* Material fornecido *
= = = =
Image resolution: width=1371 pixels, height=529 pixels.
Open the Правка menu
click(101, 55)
= = = =
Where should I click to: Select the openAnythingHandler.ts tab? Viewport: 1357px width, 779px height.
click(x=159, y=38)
= = = =
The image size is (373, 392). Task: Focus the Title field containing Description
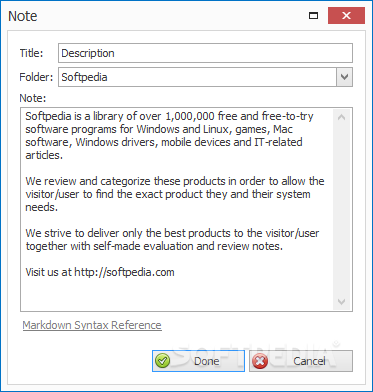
= = = =
* Desafio *
Reescreva as linhas que vão da que contém "Image resolution: width=1371" até a que contém "click(101, 55)", incluindo as duas, trocando "Open" por "Expand" e deixando todo o resto igual.

* Resultado do exercício *
Image resolution: width=1371 pixels, height=529 pixels.
Expand the Правка menu
click(101, 55)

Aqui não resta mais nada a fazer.